R. sirensis, as with all dendrobatid frogs, loses its poison in captivity. The reason for the loss of its toxicity is thought to be the removal of a toxic insect or other invertebrate from the diet. Scientists have determined that members of the genus Phyllobates derive their dangerously potent toxins from local melyrid beetles. As R. sirensis is much less toxic than the Phyllobates species, the source of its toxin is not thought to be melyrid beetles; instead, it is likely an invertebrate that remains undiscovered.

==Habitat==
This diurnal frog lives in secondary rainforests, where it has been observed between 200 and 1560 meters above sea level.
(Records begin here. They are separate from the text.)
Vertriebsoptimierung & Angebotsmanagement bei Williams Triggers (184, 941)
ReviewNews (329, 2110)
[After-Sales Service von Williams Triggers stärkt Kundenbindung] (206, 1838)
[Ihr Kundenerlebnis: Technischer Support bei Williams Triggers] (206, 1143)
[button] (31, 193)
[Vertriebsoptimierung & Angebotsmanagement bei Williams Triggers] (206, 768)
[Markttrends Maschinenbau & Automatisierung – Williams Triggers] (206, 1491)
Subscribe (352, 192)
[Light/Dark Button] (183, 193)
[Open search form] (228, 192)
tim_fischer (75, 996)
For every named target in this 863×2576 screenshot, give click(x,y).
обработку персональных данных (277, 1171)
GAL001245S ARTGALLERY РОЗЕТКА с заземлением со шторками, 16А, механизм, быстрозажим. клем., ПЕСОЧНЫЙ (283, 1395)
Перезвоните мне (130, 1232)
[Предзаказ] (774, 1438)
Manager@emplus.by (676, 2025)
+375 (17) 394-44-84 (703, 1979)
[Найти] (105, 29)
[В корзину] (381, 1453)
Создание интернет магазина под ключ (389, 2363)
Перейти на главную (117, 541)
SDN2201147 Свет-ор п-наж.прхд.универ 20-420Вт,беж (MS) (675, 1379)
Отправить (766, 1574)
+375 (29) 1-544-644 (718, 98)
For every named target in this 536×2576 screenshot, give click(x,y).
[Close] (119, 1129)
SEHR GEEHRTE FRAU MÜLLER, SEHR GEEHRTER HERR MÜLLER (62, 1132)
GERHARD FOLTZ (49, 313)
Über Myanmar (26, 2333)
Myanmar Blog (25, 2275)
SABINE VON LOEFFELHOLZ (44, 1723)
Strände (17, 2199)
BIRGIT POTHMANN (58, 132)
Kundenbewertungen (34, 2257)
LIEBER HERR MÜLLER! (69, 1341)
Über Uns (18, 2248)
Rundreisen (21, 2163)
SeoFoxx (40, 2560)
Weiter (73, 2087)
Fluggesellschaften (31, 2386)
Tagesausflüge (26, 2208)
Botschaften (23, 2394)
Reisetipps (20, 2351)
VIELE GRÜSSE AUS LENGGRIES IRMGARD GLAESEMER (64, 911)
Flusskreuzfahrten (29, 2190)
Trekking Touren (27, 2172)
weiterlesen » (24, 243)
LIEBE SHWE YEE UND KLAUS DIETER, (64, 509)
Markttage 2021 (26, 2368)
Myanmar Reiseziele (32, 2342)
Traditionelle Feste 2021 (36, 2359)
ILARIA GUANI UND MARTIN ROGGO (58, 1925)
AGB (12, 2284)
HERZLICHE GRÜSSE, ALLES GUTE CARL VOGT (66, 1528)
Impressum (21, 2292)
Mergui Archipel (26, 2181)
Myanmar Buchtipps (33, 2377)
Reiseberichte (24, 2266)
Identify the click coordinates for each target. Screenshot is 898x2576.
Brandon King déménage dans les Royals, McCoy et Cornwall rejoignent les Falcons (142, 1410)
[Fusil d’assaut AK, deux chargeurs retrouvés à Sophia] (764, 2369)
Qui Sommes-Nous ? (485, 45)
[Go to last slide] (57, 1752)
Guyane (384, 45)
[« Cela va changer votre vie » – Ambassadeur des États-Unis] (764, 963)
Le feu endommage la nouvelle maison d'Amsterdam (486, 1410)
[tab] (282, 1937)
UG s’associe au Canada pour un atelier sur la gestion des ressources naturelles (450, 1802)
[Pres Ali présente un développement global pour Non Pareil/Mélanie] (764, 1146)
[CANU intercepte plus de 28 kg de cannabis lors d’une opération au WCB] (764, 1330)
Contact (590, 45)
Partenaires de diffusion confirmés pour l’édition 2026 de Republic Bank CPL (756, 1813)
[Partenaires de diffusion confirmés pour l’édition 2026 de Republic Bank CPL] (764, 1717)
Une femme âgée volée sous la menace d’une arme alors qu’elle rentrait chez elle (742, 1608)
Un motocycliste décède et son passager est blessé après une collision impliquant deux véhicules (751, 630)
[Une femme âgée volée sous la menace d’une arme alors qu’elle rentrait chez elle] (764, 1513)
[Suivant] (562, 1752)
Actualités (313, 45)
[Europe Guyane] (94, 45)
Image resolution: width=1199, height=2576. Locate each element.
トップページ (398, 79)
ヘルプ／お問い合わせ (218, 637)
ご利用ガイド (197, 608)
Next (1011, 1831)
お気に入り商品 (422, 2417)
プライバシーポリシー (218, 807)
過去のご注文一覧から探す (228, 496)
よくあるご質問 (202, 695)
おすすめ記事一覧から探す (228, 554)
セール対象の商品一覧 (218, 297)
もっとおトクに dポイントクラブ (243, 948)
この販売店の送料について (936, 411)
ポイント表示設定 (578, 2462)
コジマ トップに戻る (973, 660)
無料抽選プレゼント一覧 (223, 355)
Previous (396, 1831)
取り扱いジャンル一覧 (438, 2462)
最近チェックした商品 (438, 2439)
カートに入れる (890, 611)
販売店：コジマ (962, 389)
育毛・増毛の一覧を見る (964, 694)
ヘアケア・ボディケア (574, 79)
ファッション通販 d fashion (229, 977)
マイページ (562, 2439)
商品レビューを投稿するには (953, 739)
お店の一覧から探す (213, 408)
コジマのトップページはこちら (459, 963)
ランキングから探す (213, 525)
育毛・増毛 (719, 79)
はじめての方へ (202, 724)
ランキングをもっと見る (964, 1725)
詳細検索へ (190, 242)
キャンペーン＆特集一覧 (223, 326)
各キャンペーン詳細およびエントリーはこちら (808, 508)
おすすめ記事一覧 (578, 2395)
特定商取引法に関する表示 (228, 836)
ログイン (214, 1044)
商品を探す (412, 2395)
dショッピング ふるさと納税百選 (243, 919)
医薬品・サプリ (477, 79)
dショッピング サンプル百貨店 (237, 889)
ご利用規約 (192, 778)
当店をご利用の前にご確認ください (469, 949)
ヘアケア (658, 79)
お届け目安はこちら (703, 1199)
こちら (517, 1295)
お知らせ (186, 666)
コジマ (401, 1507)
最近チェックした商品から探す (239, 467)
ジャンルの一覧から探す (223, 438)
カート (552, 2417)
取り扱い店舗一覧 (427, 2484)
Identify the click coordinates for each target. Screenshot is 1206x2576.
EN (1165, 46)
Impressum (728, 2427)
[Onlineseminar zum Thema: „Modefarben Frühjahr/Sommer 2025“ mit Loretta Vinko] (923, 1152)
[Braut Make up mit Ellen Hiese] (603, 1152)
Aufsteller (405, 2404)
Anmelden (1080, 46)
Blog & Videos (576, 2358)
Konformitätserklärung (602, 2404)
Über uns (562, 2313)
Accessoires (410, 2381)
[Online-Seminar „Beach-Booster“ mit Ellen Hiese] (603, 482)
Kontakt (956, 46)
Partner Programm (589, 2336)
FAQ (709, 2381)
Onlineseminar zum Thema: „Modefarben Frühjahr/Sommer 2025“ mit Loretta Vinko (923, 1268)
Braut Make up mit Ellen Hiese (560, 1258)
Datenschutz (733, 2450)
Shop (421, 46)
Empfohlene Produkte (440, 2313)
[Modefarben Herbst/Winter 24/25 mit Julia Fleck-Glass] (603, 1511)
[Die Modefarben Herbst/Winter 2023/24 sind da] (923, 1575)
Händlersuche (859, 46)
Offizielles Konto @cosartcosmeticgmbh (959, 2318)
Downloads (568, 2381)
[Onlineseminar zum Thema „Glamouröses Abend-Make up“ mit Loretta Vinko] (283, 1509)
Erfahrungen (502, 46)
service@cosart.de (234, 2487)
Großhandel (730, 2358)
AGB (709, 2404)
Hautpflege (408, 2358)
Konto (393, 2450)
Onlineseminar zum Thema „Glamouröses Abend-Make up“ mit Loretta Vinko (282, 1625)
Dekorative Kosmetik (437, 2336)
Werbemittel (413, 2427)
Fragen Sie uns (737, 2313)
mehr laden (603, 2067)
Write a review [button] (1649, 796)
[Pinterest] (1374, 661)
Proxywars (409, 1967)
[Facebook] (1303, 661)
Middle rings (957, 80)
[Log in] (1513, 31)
This frog has also been found on some plantations that grow less intensive crops, such as coffee, but it does not live on farms with densely planted monocultures.

==Life cycle==
Only the male frog takes care of the young. After the eggs hatch, the male frog carries the tadpoles to different pools of water inside bamboo plants or other plants. The tadpoles eat what they find there, such as mosquito larva.

==Conservation==
The IUCN classifies this frog as least concern of extinction because of its large range. What threat it faces comes from capture for the international pet trade, which can render the species or some of its colormorphs locally endangered. Scientists recommend area-specific measures against their capture for this reason. This frog also faces some threat from habitat loss associated with deforestation in favor of agriculture.

The frog's range includes protected parks such as Yanachaga Chemillén National Park, Reserva Comunal El Sira, Manu National Park, Bahuaja-Sonene National Park and Tambopata National Reserve.